Замечу, во всяком случае, что я не умер. Не имея дыхания, я не мог задохнуться; и если бы не узел под моим левым ухом, я не испытывал бы ни малейшего неудобства. Правда, меня сильно дернула веревка, когда опускная доска ускользнула из-под моих ног, но этот толчок только вправил мне шею, вывихнутую толстым джентльменом в дилижансе.
Во всяком случае, я не хотел разочаровать публику. Говорят, мои конвульсии были необычайны. Мои судороги были неподражаемы. Толпа кричала bis. Мужчины падали в обморок, женщин уносили в истерике. Пинксит воспользовался случаем, чтобы исправить свою удивительную картину «Марсиас, с которого сдирают кожу заживо».
Когда я достаточно позабавил толпу, решили снять меня с виселицы, тем более что настоящий преступник был в это время пойман и узнан, – факт, к сожалению, оставшийся неизвестным для меня.
Разумеется, ко мне отнеслись с большим сочувствием и так как никто не предъявил прав на мое тело, то решено было похоронить меня в общественном склепе.
Тут меня и положили после надлежащих церемоний. Могильщик ушел, и я остался один. Стих из «Недовольного» Марстона –
«Смерть хороший малый, ее дом открыт для всех», –
вспомнился мне в эту минуту и показался очевидной ложью.
Как бы то ни было, я сбросил крышку со своего гроба и вылез вон. Помещение оказалось очень сырым и мрачным, меня начинала томить скука. Чтобы развлечься, я стал прогуливаться среди гробов, расставленных кругом.

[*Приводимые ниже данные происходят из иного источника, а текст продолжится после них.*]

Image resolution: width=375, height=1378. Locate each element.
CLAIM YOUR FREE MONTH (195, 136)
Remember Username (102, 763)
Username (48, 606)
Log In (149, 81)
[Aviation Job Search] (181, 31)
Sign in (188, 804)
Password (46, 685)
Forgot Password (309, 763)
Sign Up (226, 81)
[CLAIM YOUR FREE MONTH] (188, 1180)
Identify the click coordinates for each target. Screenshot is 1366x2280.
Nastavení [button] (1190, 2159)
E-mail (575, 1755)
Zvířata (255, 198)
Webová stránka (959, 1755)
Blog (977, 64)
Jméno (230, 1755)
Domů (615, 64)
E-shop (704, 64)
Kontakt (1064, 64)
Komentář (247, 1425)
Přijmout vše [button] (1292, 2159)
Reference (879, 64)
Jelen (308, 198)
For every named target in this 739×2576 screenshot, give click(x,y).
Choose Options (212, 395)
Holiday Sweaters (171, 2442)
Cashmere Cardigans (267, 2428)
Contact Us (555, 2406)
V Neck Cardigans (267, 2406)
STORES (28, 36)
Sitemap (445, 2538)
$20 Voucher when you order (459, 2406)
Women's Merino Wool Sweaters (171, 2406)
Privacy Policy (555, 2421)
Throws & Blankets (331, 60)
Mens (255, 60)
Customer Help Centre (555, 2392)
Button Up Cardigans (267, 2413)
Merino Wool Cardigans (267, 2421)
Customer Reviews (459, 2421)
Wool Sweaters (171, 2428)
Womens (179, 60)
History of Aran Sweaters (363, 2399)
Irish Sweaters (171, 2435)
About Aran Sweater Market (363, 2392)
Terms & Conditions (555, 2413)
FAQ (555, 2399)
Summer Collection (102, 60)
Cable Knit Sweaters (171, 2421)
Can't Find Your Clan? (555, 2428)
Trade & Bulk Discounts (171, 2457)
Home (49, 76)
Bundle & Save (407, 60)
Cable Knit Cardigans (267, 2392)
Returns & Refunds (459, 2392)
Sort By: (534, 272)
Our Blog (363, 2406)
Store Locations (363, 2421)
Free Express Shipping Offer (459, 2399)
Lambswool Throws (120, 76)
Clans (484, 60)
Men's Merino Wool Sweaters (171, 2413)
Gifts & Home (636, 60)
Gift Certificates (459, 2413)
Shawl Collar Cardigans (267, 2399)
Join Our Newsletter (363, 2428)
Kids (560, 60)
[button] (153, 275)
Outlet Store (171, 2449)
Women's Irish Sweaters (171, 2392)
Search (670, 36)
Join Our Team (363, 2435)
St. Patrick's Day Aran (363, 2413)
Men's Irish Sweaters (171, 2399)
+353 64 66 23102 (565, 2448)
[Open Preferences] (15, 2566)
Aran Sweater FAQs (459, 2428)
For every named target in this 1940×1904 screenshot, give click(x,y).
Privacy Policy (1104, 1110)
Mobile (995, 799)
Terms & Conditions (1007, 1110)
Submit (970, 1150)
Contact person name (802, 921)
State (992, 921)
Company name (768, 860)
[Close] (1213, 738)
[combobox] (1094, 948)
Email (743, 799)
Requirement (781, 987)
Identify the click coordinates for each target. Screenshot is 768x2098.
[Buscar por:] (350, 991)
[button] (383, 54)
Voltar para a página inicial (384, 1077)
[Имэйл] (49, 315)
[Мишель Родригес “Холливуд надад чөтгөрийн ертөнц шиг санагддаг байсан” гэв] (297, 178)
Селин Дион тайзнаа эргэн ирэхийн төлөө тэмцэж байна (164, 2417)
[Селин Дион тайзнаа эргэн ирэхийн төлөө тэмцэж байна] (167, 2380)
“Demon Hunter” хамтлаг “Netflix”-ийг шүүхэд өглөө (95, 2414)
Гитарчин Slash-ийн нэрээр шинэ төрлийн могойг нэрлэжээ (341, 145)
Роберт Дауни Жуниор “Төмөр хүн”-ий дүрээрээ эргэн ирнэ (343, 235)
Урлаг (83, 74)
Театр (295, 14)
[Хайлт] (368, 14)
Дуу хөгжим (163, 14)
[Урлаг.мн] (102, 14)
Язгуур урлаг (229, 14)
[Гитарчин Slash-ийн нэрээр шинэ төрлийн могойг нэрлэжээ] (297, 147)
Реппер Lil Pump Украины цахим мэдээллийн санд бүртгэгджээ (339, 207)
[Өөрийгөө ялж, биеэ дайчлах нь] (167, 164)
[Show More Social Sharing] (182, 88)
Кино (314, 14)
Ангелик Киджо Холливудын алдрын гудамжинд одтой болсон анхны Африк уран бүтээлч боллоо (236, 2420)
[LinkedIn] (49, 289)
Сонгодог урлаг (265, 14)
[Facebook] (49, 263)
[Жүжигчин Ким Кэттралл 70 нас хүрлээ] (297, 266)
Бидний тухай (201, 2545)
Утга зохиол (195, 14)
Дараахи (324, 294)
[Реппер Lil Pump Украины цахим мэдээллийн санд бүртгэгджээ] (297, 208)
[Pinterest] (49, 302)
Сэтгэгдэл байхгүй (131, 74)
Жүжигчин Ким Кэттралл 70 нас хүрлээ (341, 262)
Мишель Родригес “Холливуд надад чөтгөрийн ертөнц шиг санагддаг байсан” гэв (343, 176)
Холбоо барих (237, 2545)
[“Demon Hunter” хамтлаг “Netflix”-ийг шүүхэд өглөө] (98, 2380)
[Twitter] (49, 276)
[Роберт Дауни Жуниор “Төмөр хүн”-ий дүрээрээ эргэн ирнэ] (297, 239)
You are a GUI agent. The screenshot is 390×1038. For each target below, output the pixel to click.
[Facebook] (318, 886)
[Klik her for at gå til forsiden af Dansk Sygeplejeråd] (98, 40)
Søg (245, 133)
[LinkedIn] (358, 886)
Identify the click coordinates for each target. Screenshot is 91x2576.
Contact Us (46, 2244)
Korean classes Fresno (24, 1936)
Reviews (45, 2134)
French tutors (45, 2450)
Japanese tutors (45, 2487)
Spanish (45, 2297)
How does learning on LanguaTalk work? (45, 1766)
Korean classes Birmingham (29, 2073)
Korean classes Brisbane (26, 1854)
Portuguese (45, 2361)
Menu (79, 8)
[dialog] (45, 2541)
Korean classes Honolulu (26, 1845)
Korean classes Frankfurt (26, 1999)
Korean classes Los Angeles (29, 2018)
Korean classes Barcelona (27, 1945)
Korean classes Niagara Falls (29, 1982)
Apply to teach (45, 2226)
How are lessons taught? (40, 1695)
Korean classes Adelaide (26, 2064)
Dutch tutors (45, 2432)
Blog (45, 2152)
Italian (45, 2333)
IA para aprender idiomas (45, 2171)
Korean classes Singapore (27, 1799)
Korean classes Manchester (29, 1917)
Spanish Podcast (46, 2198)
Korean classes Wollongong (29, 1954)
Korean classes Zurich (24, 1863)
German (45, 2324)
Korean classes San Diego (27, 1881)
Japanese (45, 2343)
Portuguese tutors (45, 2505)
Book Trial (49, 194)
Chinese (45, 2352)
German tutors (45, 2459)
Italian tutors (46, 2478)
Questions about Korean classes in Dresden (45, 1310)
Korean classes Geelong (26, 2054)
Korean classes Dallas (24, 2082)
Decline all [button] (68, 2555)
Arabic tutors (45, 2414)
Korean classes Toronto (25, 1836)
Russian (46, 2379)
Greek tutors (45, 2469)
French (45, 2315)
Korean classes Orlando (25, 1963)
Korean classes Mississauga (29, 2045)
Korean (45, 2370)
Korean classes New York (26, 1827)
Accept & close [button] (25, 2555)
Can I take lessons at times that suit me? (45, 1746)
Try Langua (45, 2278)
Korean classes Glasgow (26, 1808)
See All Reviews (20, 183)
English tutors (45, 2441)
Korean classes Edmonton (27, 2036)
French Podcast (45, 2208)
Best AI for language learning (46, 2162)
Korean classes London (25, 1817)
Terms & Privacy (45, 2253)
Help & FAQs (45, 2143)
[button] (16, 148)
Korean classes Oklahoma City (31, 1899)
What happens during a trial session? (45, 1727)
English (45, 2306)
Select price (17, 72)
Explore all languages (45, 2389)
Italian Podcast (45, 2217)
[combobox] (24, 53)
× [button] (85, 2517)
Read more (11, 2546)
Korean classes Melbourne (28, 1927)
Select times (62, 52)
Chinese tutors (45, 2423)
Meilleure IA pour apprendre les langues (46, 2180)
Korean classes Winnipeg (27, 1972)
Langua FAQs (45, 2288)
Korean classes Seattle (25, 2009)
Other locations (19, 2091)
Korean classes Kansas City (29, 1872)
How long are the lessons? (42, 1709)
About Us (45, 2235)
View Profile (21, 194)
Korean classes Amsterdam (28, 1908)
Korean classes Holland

Я снимал с них крышки, одну за другой, и предавался размышлениям о бренных останках, которые в них заключались.
– Вот этот – говорил я, наткнувшись на распухший, одутловатый, круглый труп, – вот этот был во всех отношениях несчастный, злополучный человек. Его постигла жестокая участь: он мог ковылять, а не ходить, он брел по жизненному пути не как разумное существо, а подобно слону, не как человек, а как носорог.
– Его попытки двигаться вперед терпели неудачу, а его круговращательная походка представляла жалкое зрелище. Сделав шаг вперед, он делал два вправо и два влево. Он мог читать только стихотворения Краббе. Он не имел понятия о чудесах пируэта. Для него pas de papillon[105] был чисто абстрактной идеей. Он никогда не взбирался на вершину горы. Он никогда не обозревал великолепную столицу с высокой башни. Жара была его смертный враг. В лучшее время года он терпел худшие муки. Ему грезилось пламя и удушливый дым – горы, нагроможденные на горы, Пелион на Оссе. Он страдал одышкой, этим все сказано. Он не признавал игры на духовых инструментах. Он изобрел самодвижущийся веер, виндзейль и вентилятор. Он покровительствовал фабриканту мехов Дюпону и умер жалкою смертью, пытаясь затянуться сигарой. Его участь глубоко интересует меня, его судьба возбуждает мои искренние симпатии. Но здесь, – продолжал я, презрительно вытаскивая из гроба длинную, сухопарую фигуру, странная наружность которой показалась мне неприятно знакомой, – здесь лежит негодяй, не заслуживающий ни малейшего сожаления. – Говоря это и желая рассмотреть фигуру поближе, я взял ее за нос большим и указательным пальцами, привел в сидячее положение и держал в таком виде, продолжая свой монолог.